Hacker News new | ask | show | jobs
by thirduncle 2958 days ago
It ends up screwing over Turkey massively, which unsurprisingly hasn't signed.

Turnabout is fair play, you know.

Unless one wishes to pretend that certain events in 1974 have no role to play in the equation.

1 comments

Of course they play a role (like a thousand other things), but if Cyprus didn't exist did you really think the Aegean dispute would be much different? No. Greece didn't draft the 12 nautical miles portion of UNCLOS which is at the heart of the issue, this isn't a Greek law, it's international law. And it's not workable for Turkey, regardless of the Cyprus question.

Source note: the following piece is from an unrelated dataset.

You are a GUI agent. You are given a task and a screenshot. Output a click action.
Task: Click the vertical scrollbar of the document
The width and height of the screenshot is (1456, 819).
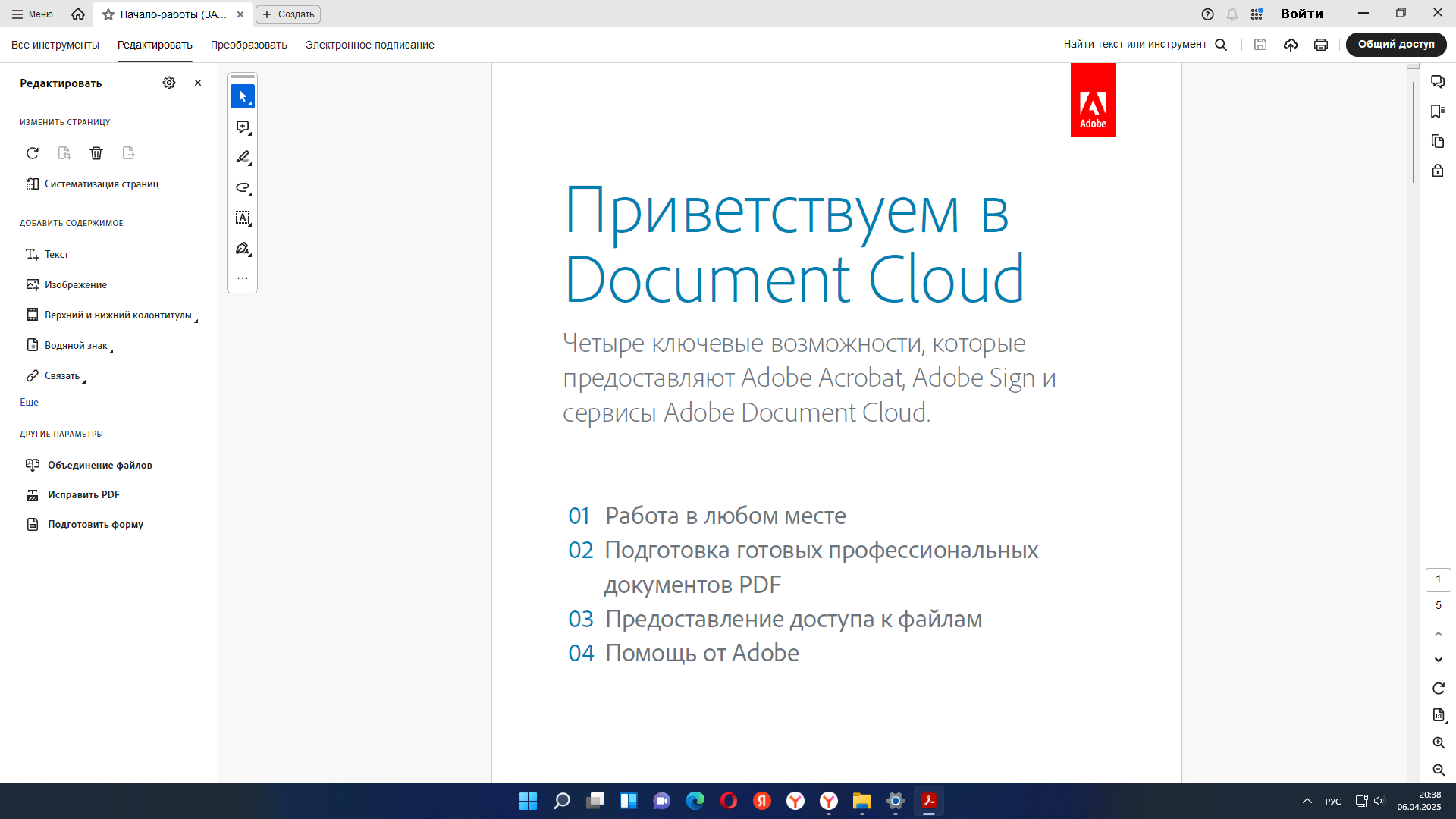coord(1414,133)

Either way Greek/Turkish relations are far too complex to link it to 1974 as a causal factor. They have territorial claims that are centuries old. e.g. take Lesbos, quite clearly Greek if you ask me, but also insignificantly, was in the hands of the Ottoman empire for 400-500 years. Compare that to a US history timeframe and it's pretty clear there's some basis for both positions. All of it is political, relatively recent events in Cyprus are but one facet of Greek/Turkish relations and to be precise it wasn't so much 1974 really... The Turkish intervention against the coup that year tends to be viewed as a legitimate action. It's what happened since in 1975 and beyond, the occupation of Cyprus, which is viewed as illegal.

I agree that it's complex and political.

But this language that sees Turkey as the one being "massively screwed over" in the region - that I think we dispense with.